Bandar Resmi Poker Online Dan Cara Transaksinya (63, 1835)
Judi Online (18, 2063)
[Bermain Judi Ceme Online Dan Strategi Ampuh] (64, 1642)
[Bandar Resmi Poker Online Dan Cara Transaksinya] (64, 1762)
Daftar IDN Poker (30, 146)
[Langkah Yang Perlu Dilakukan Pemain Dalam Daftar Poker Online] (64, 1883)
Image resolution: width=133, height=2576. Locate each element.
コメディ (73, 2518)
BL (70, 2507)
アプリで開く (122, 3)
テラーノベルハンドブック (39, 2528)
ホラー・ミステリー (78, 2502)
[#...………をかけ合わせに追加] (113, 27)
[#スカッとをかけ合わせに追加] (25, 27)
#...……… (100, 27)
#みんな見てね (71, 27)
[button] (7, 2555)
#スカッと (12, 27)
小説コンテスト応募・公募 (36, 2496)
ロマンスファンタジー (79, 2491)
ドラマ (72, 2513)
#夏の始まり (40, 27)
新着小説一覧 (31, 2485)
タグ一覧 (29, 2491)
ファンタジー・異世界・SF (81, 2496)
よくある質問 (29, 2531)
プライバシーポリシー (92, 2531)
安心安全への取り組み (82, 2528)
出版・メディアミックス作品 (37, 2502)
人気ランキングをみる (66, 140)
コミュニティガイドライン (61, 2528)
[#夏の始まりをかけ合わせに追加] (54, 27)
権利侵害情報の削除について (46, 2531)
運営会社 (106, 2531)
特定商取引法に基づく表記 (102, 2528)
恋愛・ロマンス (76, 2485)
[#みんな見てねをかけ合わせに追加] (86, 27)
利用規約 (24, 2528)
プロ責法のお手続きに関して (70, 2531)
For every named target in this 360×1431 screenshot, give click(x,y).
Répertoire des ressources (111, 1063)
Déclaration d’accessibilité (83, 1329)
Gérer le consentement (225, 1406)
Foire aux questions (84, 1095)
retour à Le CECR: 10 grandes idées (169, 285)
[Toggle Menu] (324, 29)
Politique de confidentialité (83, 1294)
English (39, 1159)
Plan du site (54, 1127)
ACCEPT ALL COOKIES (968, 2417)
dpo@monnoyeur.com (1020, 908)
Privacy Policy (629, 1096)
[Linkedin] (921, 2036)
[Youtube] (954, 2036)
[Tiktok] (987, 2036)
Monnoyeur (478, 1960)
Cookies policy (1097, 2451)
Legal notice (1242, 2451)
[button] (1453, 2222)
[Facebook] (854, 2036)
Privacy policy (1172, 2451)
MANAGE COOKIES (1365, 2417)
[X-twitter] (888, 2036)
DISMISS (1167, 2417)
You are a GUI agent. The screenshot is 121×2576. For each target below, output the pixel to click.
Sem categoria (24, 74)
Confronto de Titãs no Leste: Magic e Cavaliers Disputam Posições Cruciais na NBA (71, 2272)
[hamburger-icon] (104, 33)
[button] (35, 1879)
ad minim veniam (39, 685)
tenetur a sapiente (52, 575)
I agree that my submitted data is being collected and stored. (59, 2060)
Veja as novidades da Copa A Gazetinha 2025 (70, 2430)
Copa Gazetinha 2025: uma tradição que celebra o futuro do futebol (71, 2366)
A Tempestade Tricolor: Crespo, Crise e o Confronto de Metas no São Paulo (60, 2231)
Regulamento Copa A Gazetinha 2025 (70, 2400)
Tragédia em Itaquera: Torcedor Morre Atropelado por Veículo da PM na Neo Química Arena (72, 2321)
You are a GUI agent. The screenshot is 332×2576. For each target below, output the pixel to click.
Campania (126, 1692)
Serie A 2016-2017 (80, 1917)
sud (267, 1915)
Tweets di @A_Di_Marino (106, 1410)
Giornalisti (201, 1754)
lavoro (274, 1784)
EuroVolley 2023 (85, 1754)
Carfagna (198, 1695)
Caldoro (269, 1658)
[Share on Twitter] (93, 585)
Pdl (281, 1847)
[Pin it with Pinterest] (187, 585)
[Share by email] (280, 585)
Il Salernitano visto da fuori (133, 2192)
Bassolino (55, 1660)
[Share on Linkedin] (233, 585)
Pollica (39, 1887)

══════════

Problem description: Could you quote the material above in full, exactly as it stands?

Exercise response:
Bandar Resmi Poker Online Dan Cara Transaksinya (63, 1835)
Judi Online (18, 2063)
[Bermain Judi Ceme Online Dan Strategi Ampuh] (64, 1642)
[Bandar Resmi Poker Online Dan Cara Transaksinya] (64, 1762)
Daftar IDN Poker (30, 146)
[Langkah Yang Perlu Dilakukan Pemain Dalam Daftar Poker Online] (64, 1883)
Image resolution: width=133, height=2576. Locate each element.
コメディ (73, 2518)
BL (70, 2507)
アプリで開く (122, 3)
テラーノベルハンドブック (39, 2528)
ホラー・ミステリー (78, 2502)
[#...………をかけ合わせに追加] (113, 27)
[#スカッとをかけ合わせに追加] (25, 27)
#...……… (100, 27)
#みんな見てね (71, 27)
[button] (7, 2555)
#スカッと (12, 27)
小説コンテスト応募・公募 (36, 2496)
ロマンスファンタジー (79, 2491)
ドラマ (72, 2513)
#夏の始まり (40, 27)
新着小説一覧 (31, 2485)
タグ一覧 (29, 2491)
ファンタジー・異世界・SF (81, 2496)
よくある質問 (29, 2531)
プライバシーポリシー (92, 2531)
安心安全への取り組み (82, 2528)
出版・メディアミックス作品 (37, 2502)
人気ランキングをみる (66, 140)
コミュニティガイドライン (61, 2528)
[#夏の始まりをかけ合わせに追加] (54, 27)
権利侵害情報の削除について (46, 2531)
運営会社 (106, 2531)
特定商取引法に基づく表記 (102, 2528)
恋愛・ロマンス (76, 2485)
[#みんな見てねをかけ合わせに追加] (86, 27)
利用規約 (24, 2528)
プロ責法のお手続きに関して (70, 2531)
For every named target in this 360×1431 screenshot, give click(x,y).
Répertoire des ressources (111, 1063)
Déclaration d’accessibilité (83, 1329)
Gérer le consentement (225, 1406)
Foire aux questions (84, 1095)
retour à Le CECR: 10 grandes idées (169, 285)
[Toggle Menu] (324, 29)
Politique de confidentialité (83, 1294)
English (39, 1159)
Plan du site (54, 1127)
ACCEPT ALL COOKIES (968, 2417)
dpo@monnoyeur.com (1020, 908)
Privacy Policy (629, 1096)
[Linkedin] (921, 2036)
[Youtube] (954, 2036)
[Tiktok] (987, 2036)
Monnoyeur (478, 1960)
Cookies policy (1097, 2451)
Legal notice (1242, 2451)
[button] (1453, 2222)
[Facebook] (854, 2036)
Privacy policy (1172, 2451)
MANAGE COOKIES (1365, 2417)
[X-twitter] (888, 2036)
DISMISS (1167, 2417)
You are a GUI agent. The screenshot is 121×2576. For each target below, output the pixel to click.
Sem categoria (24, 74)
Confronto de Titãs no Leste: Magic e Cavaliers Disputam Posições Cruciais na NBA (71, 2272)
[hamburger-icon] (104, 33)
[button] (35, 1879)
ad minim veniam (39, 685)
tenetur a sapiente (52, 575)
I agree that my submitted data is being collected and stored. (59, 2060)
Veja as novidades da Copa A Gazetinha 2025 (70, 2430)
Copa Gazetinha 2025: uma tradição que celebra o futuro do futebol (71, 2366)
A Tempestade Tricolor: Crespo, Crise e o Confronto de Metas no São Paulo (60, 2231)
Regulamento Copa A Gazetinha 2025 (70, 2400)
Tragédia em Itaquera: Torcedor Morre Atropelado por Veículo da PM na Neo Química Arena (72, 2321)
You are a GUI agent. The screenshot is 332×2576. For each target below, output the pixel to click.
Campania (126, 1692)
Serie A 2016-2017 (80, 1917)
sud (267, 1915)
Tweets di @A_Di_Marino (106, 1410)
Giornalisti (201, 1754)
lavoro (274, 1784)
EuroVolley 2023 (85, 1754)
Carfagna (198, 1695)
Caldoro (269, 1658)
[Share on Twitter] (93, 585)
Pdl (281, 1847)
[Pin it with Pinterest] (187, 585)
[Share by email] (280, 585)
Il Salernitano visto da fuori (133, 2192)
Bassolino (55, 1660)
[Share on Linkedin] (233, 585)
Pollica (39, 1887)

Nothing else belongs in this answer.